The court-initiated overhaul of child welfare in Texas is underway; we will likely see a plan mapped out by the special masters in the case by early summer.
Of specific concern is the system’s handling of the Permanent Managing Conservatorship (PMC) program of the Texas Department of Family and Protective Services (DFPS). PMC includes youth for whom permanence – reunification with family or adoption being the main avenues – is not achieved within a year of their removal.
When nonprofit litigation firm Children’s Rights brought the lawsuit in 2011, there were about 12,000 children in PMC. About 6,400 of the PMC children had been in the system for three years or more; 500 had been in PMC for more than 10 years; and more than 1,300 aged out of PMC in 2008. More than a third of PMC children had experienced at least five foster care placements.
Youth Services Insider (YSI) looks forward to seeing that plan, which will chart a different course for tens of thousands of children in the state. One of the special masters, Covenant House President Kevin Ryan, is among the most respected national minds in child welfare.
Here are two ideas that make a lot of sense to YSI as this comes together:
Implement the San Antonio Model
The state is about to get an overhaul, but Bexar County (hub: San Antonio) started its own redesign in 2014 after it became the state leader in two dubious categories: number of removals and rate of re-victimization for youth who had been reunified.
The county has created staff positions that bring child protective services closer to the court case management process, and it has redrawn its contracts with area providers to improve coordination.
The result, thus far, is a 30 percent decrease in the county’s rate of removal. You can click here to read a much more robust description of San Antonio’s work, written by District Court Judge Peter Sakai.
Wendy’s Wonderful Kids
The signature program of the Columbus, Ohio-based Dave Thomas Foundation on Adoption (DTFA) helps pay for and train adoption specialists to focus on permanency for youth that are statistically difficult to place into adoptions. This never gets easier to write: that includes any foster youth above the age of nine.
In 2011, Child Trends published an impact study on the Wendy’s Wonderful Kids program, a huge undertaking that assessed the outcomes of all WWK sites and also used a smaller sample in a randomized control group study.

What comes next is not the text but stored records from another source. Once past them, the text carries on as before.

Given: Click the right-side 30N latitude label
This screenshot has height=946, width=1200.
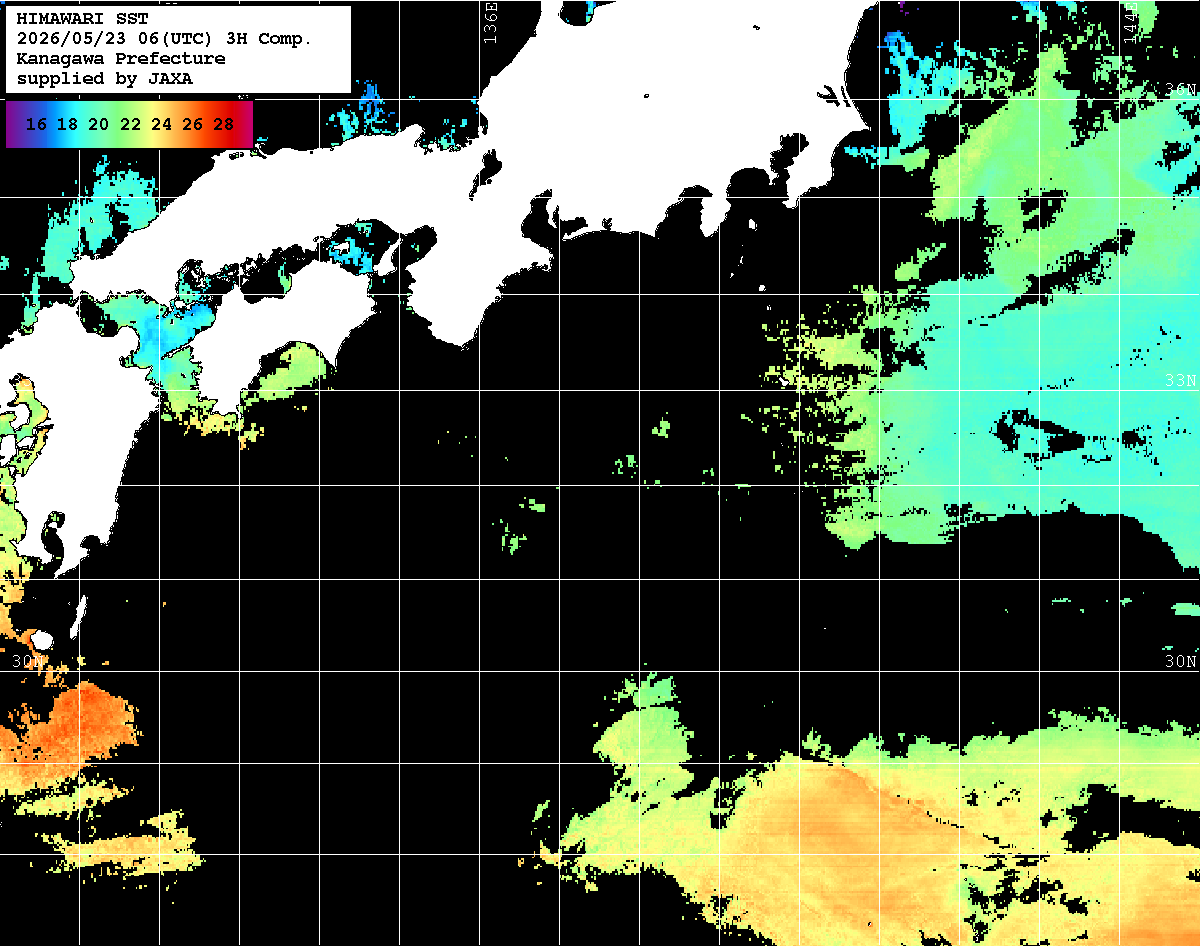Looking at the screenshot, I should pyautogui.click(x=1180, y=662).
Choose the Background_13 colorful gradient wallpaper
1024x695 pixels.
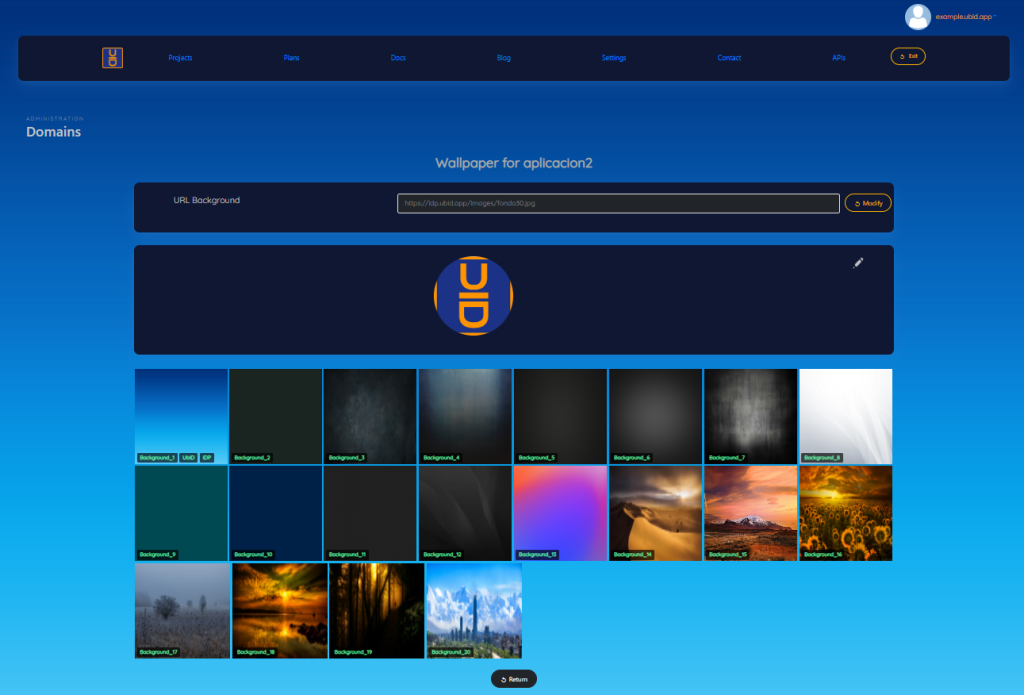click(x=560, y=513)
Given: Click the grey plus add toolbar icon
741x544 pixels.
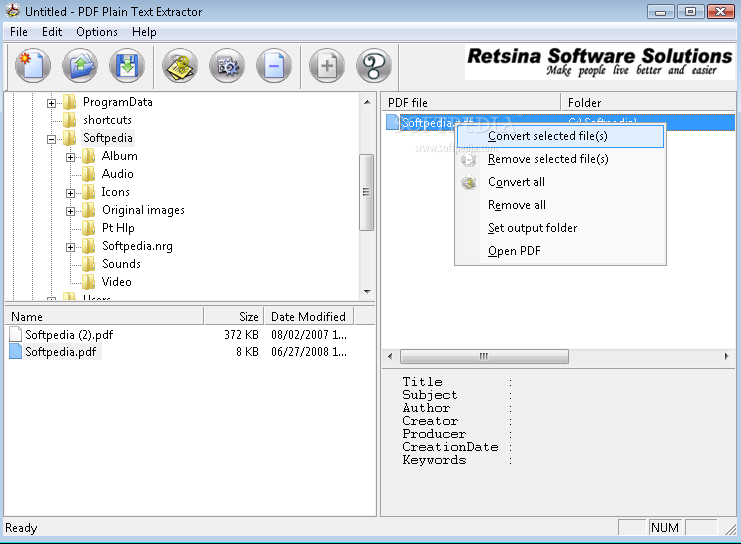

The study found that WWK-supported recruiters worked with 9,680 children, and that work has led to 3,708 adoptions. That level of impact has placed DTFA in line for a massive expansion investment by the newly-formed Blue Meridian Partners, a capital aggregation project led by the Edna McConnell Clark Foundation.
DTFA could soon receive a $200 million injection to expand Wendy’s Wonderful Kids, and Texas should definitely avail itself of that process. At the moment, there are only seven WWK-supported specialist slots in the state: two in Austin, three in McAllen and two in Houston. And the two in Houston are currently not filled.
The San Antonio Plan and Wendy’s Wonderful Kids attack the same challenge from both ends. The clearest path to limiting the number of kids languishing in foster care is not having them come into foster care in the first place. So to the extent that can be achieved with better case planning on the front end, the state has a home grown template to consider.
Once a kid is already in the languishing category, WWK has established through its evaluation that the extra attention of a dedicated specialist can make a difference there.
The state has challenged the appointment of special masters, so jury’s out on whether the process moves forward as planned by U.S. District Judge Janis Graham Jack.